Only the pictures are to be dropped; return all other data below exactly.

━━━━━━━━━━━━━━━━━━━━

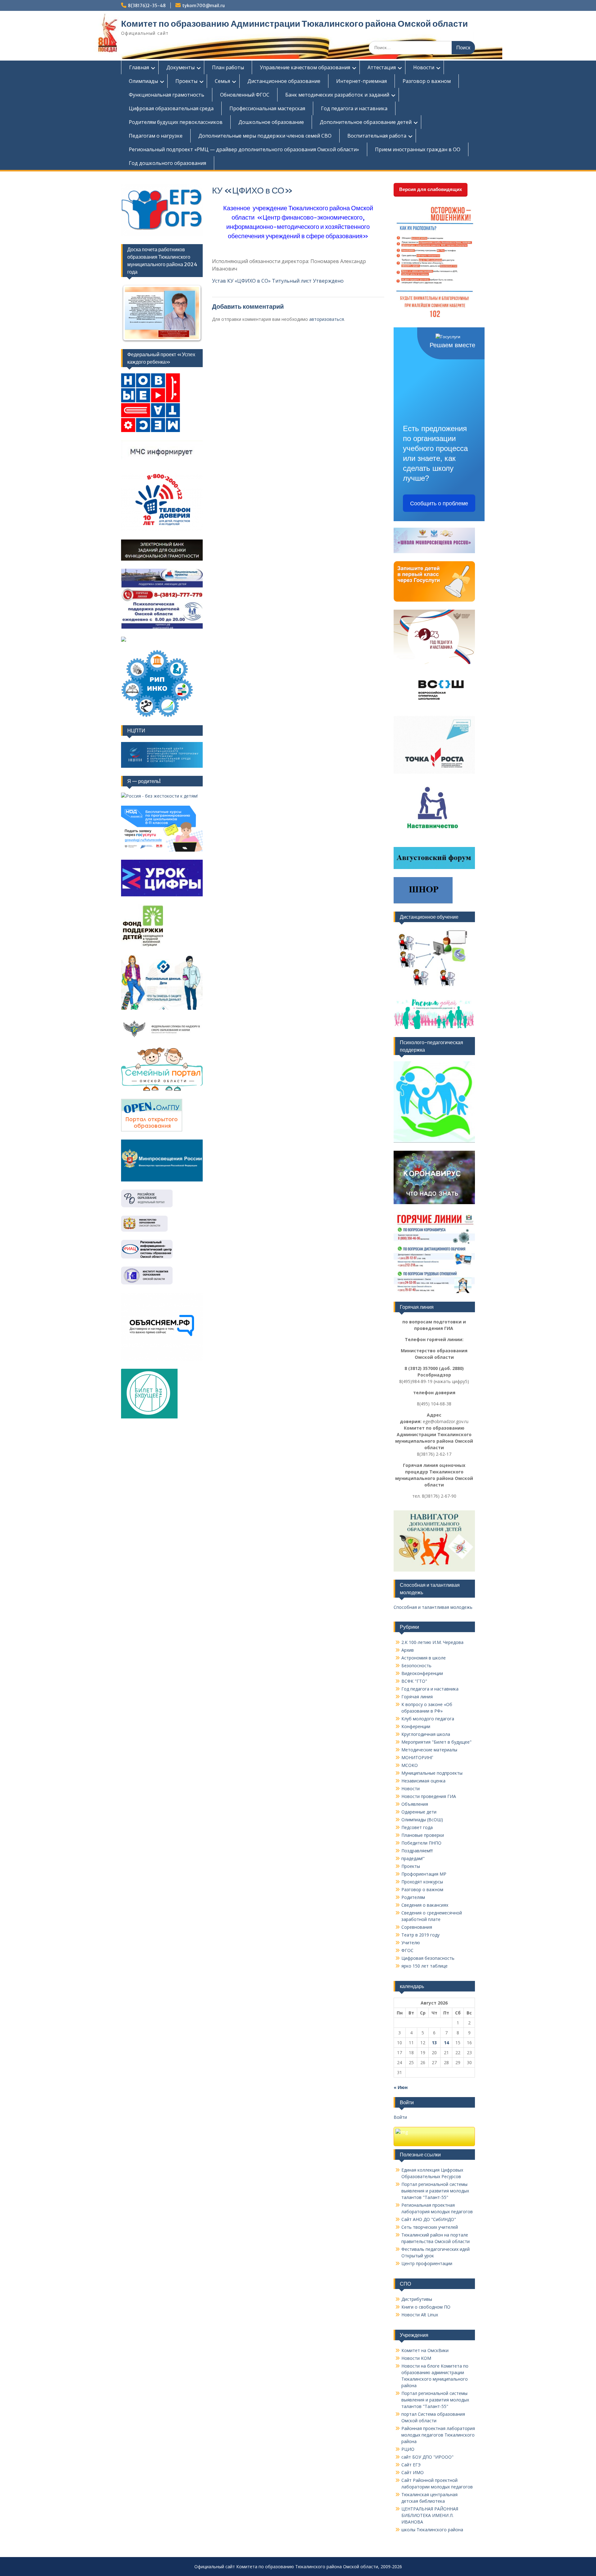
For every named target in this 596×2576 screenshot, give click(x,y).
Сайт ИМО (412, 2472)
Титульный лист (292, 280)
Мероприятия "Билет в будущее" (436, 1742)
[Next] (189, 313)
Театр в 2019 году (420, 1935)
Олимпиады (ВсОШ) (422, 1820)
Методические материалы (429, 1750)
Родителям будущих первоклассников (176, 122)
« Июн (401, 2087)
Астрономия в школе (423, 1658)
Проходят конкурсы (422, 1882)
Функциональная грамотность (166, 94)
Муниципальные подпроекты (432, 1773)
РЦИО (407, 2449)
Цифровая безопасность (427, 1958)
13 (434, 2043)
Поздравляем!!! (417, 1851)
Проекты (186, 81)
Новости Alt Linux (419, 2315)
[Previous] (134, 313)
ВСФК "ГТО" (414, 1681)
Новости (423, 67)
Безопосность (416, 1665)
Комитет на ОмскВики (425, 2350)
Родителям (413, 1897)
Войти (400, 2117)
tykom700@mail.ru (203, 5)
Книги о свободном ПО (425, 2307)
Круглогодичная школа (425, 1734)
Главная (139, 67)
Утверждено (328, 280)
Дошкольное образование (271, 122)
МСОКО (409, 1765)
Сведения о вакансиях (424, 1905)
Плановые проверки (422, 1835)
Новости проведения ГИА (428, 1796)
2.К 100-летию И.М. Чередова (432, 1642)
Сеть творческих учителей (429, 2227)
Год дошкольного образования (167, 163)
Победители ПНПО (421, 1843)
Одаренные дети (418, 1812)
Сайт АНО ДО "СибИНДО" (428, 2219)
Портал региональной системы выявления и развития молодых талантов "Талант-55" (435, 2190)
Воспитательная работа (376, 135)
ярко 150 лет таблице (424, 1966)
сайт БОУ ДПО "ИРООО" (427, 2457)
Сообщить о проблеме (439, 503)
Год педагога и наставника (354, 108)
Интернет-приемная (361, 81)
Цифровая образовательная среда (171, 108)
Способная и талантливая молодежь (433, 1607)
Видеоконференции (422, 1673)
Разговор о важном (427, 81)
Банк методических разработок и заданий (337, 94)
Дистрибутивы (416, 2299)
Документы (180, 67)
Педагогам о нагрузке (156, 135)
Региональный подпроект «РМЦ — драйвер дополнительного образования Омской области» (244, 149)
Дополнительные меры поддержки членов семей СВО (265, 135)
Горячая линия (417, 1697)
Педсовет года (417, 1827)
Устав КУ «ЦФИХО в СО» (241, 280)
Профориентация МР (423, 1874)
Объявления (414, 1804)
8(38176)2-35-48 (147, 5)
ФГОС (407, 1950)
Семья (222, 81)
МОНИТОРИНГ (417, 1757)
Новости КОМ (416, 2358)
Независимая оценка (423, 1781)
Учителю (410, 1943)
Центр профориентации (426, 2263)
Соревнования (416, 1927)
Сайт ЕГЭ (411, 2465)
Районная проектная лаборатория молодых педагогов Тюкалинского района (438, 2434)
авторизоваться (326, 319)
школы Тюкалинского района (432, 2530)
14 (446, 2043)
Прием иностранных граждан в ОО (417, 149)
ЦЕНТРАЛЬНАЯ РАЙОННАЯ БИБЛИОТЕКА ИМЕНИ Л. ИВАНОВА (429, 2515)
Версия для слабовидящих (430, 189)
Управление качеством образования (305, 67)
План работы (228, 67)
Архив (407, 1650)
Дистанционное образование (283, 81)
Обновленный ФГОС (244, 94)
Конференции (415, 1726)
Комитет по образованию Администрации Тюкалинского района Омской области (294, 23)
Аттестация (382, 67)
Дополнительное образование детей (366, 122)
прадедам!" (413, 1858)
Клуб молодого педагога (427, 1719)
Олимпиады (143, 81)
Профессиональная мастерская (267, 108)
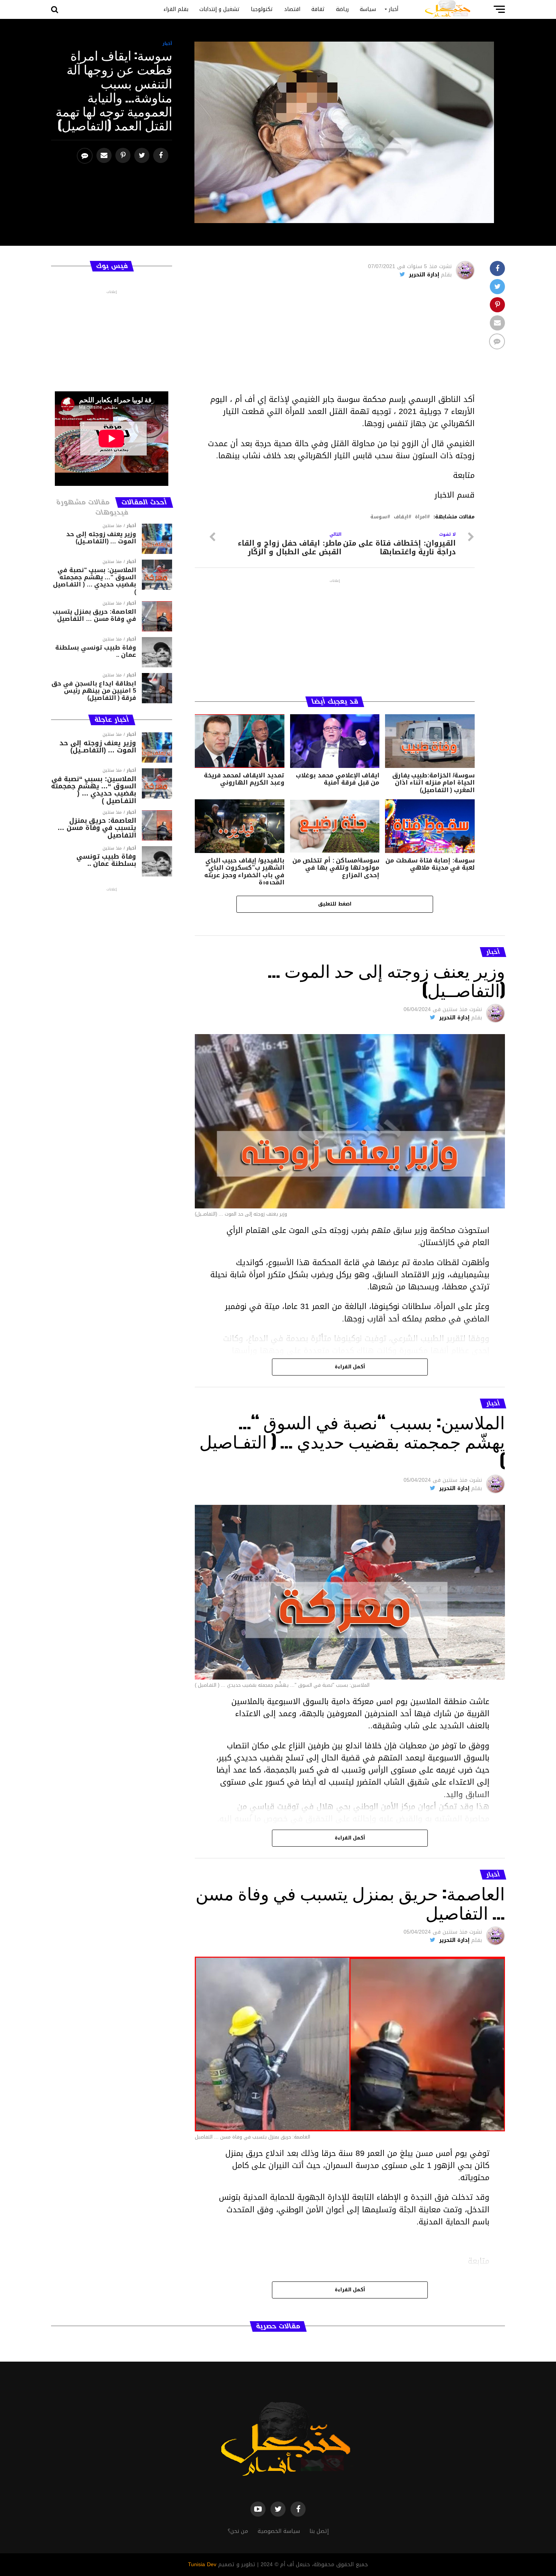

━━━━━━━━━━━━━━━━━━━━

> RESULT:
For every named target in this 596×2576 screenshot, give click(x,y).
Сайт ИМО (412, 2472)
Титульный лист (292, 280)
Мероприятия "Билет в будущее" (436, 1742)
[Next] (189, 313)
Театр в 2019 году (420, 1935)
Олимпиады (ВсОШ) (422, 1820)
Методические материалы (429, 1750)
Родителям будущих первоклассников (176, 122)
« Июн (401, 2087)
Астрономия в школе (423, 1658)
Проходят конкурсы (422, 1882)
Функциональная грамотность (166, 94)
Муниципальные подпроекты (432, 1773)
РЦИО (407, 2449)
Цифровая безопасность (427, 1958)
13 (434, 2043)
Поздравляем!!! (417, 1851)
Проекты (186, 81)
Новости Alt Linux (419, 2315)
[Previous] (134, 313)
ВСФК "ГТО" (414, 1681)
Новости (423, 67)
Безопосность (416, 1665)
Комитет на ОмскВики (425, 2350)
Родителям (413, 1897)
Войти (400, 2117)
tykom700@mail.ru (203, 5)
Книги о свободном ПО (425, 2307)
Круглогодичная школа (425, 1734)
Главная (139, 67)
Утверждено (328, 280)
Дошкольное образование (271, 122)
МСОКО (409, 1765)
Сведения о вакансиях (424, 1905)
Плановые проверки (422, 1835)
Новости проведения ГИА (428, 1796)
2.К 100-летию И.М. Чередова (432, 1642)
Сеть творческих учителей (429, 2227)
Год дошкольного образования (167, 163)
Победители ПНПО (421, 1843)
Одаренные дети (418, 1812)
Сайт АНО ДО "СибИНДО" (428, 2219)
Портал региональной системы выявления и развития молодых талантов "Талант-55" (435, 2190)
Воспитательная работа (376, 135)
ярко 150 лет таблице (424, 1966)
сайт БОУ ДПО "ИРООО" (427, 2457)
Сообщить о проблеме (439, 503)
Год педагога и наставника (354, 108)
Интернет-приемная (361, 81)
Цифровая образовательная среда (171, 108)
Способная и талантливая молодежь (433, 1607)
Видеоконференции (422, 1673)
Разговор о важном (427, 81)
Банк методических разработок и заданий (337, 94)
Дистрибутивы (416, 2299)
Документы (180, 67)
Педагогам о нагрузке (156, 135)
Региональный подпроект «РМЦ — драйвер дополнительного образования Омской области» (244, 149)
Дополнительные меры поддержки членов семей СВО (265, 135)
Горячая линия (417, 1697)
Педсовет года (417, 1827)
Устав КУ «ЦФИХО в СО» (241, 280)
Профориентация МР (423, 1874)
Объявления (414, 1804)
8(38176)2-35-48 (147, 5)
ФГОС (407, 1950)
Семья (222, 81)
МОНИТОРИНГ (417, 1757)
Новости КОМ (416, 2358)
Независимая оценка (423, 1781)
Учителю (410, 1943)
Центр профориентации (426, 2263)
Соревнования (416, 1927)
Сайт ЕГЭ (411, 2465)
Районная проектная лаборатория молодых педагогов Тюкалинского района (438, 2434)
авторизоваться (326, 319)
школы Тюкалинского района (432, 2530)
14 (446, 2043)
Прием иностранных граждан в ОО (417, 149)
ЦЕНТРАЛЬНАЯ РАЙОННАЯ БИБЛИОТЕКА ИМЕНИ Л. ИВАНОВА (429, 2515)
Версия для слабовидящих (430, 189)
Управление качеством образования (305, 67)
План работы (228, 67)
Архив (407, 1650)
Дистанционное образование (283, 81)
Обновленный ФГОС (244, 94)
Конференции (415, 1726)
Комитет по образованию Администрации Тюкалинского района Омской области (294, 23)
Аттестация (382, 67)
Дополнительное образование детей (366, 122)
прадедам!" (413, 1858)
Клуб молодого педагога (427, 1719)
Олимпиады (143, 81)
Профессиональная мастерская (267, 108)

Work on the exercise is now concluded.